Tag Archives: health

Applications of GIS in Health Geography

Today’s lecture focused on the major applications of GIS in health geography:

  1. Environmental hazards
  2. Modelling health services
  3. Identifying health inequalities
  4. Spatial epidemiology (the focus of today’s lecture)

This lecture covered multiple definitions of health and disease, discussed how location matters. The focus was on spatial epidemiology, or “the study of the distribution and determinants of health and disease-related states in populations, and the application of this study to control health problems” (slides). To study disease, we need measures of its occurrence such as counts, prevalence, incidence, and mortality. It is also useful to use a small area of analysis in order to explore the existence of a relationship between variables (such as environment and health). We can control for other relevant factors using regression.

It is important to recognize that a small scale may present issues with your analysis:

  1. Spatial misalignment
  • This can become an issue especially when you are using data from different institutions. Misalignments may not have posed an issue at smaller scales, but a large scale (small area) analysis makes these spatial discrepancies obvious and problematic.

2. Uncertainty

  • How often is population data collected? Are we confident about it’s quality? Is it accessible/available to use? How do you measure a population’s exposure to an environmental variable? Are environmental impacts distinguishable from lifestyle or socioeconomic impacts on health?

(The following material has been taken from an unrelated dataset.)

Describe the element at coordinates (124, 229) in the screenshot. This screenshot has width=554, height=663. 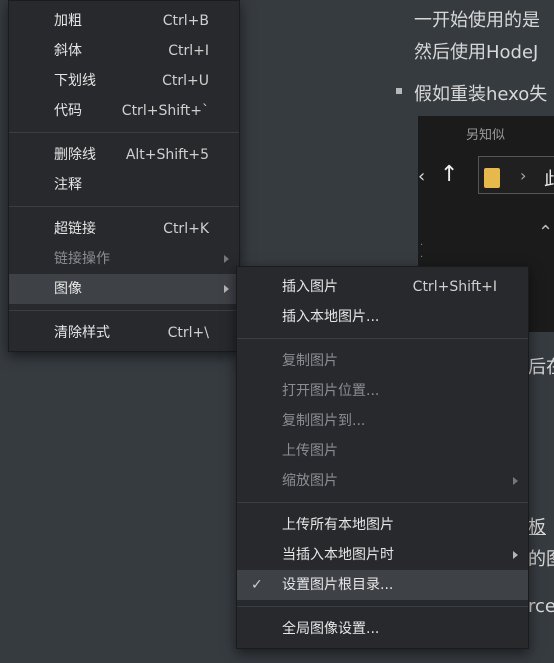
I see `menu-item-hyperlink: 超链接 Ctrl+K` at that location.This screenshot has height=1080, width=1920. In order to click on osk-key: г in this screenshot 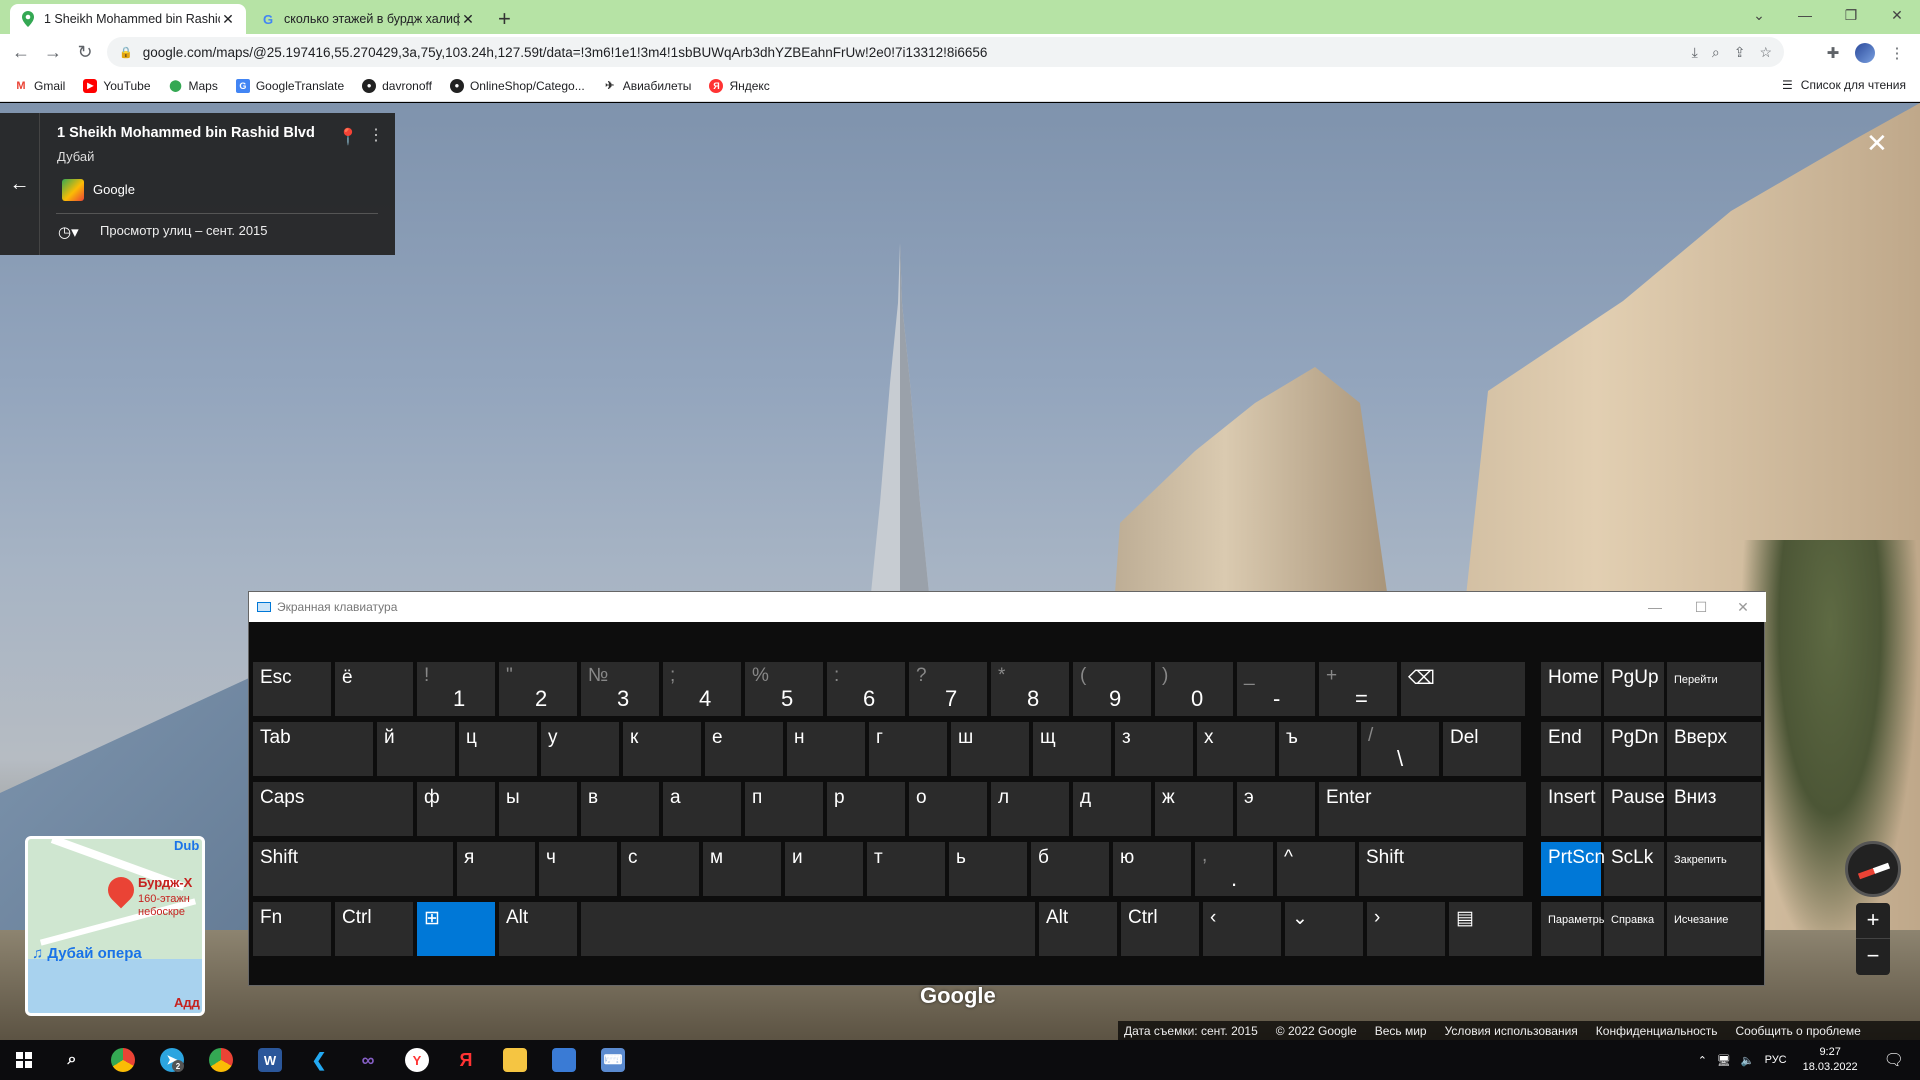, I will do `click(908, 749)`.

A take-home point was that doing analysis of disease rates or counts in small areas often involves a trade off. How do we balance statistical stability of the estimates and geographic precision?

What is Health Geography?

It shouldn’t come as a surprise that health and geography are intrinsically linked. The places we spend time in influence our access and exposure to determinants of health – pollutants, disease, food and nutrients, health services, and more.

The lecture included examples such as the relationships between climate, elevation & distribution of malaria, as well as the connections between exposure to fast food restaurants and childhood obesity rates. These were definitely useful to generate potential topics for the class project.. (perhaps the geographical distribution of radon and incidences of respiratory cancer?)

We compared definitions and perspectives of medical and health geography, epidemiology and environmental justice. Health geography combines qualitative and quantitative methods, and considers the special role of “place”  in determining health. A geographical perspective is useful because we, as geographers, tend to focus on the relationship between people, place, and “space.” In this vein, geographers emphasize the importance of considering local contexts (including societal factors).  A regional/national/international scale of study can be useful, but it is not sufficient. This unique contribution to health geography research can be observed in methodological developments including multi-level statistical models, cluster analysis and geographically weighted regression.